• [INSTRUCTION] Pull out every line of the records below that contains the word "with", matching its case exactly.

• [TASK INPUTS]
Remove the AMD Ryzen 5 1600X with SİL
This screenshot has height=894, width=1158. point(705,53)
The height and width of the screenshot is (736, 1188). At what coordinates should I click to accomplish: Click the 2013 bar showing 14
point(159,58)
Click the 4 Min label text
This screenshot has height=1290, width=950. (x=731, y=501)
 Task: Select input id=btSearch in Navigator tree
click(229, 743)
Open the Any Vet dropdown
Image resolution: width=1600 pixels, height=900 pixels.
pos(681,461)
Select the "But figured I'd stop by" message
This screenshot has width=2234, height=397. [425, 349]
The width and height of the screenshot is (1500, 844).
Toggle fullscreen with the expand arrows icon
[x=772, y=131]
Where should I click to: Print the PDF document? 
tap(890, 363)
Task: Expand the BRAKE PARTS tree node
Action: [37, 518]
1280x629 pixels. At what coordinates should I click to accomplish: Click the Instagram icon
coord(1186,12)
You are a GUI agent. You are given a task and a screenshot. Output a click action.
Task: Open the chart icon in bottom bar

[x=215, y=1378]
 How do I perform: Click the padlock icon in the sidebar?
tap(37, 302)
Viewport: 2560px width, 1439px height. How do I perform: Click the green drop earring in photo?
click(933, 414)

• [RESULT]
Remove the AMD Ryzen 5 1600X with SİL
Toggle fullscreen with the expand arrows icon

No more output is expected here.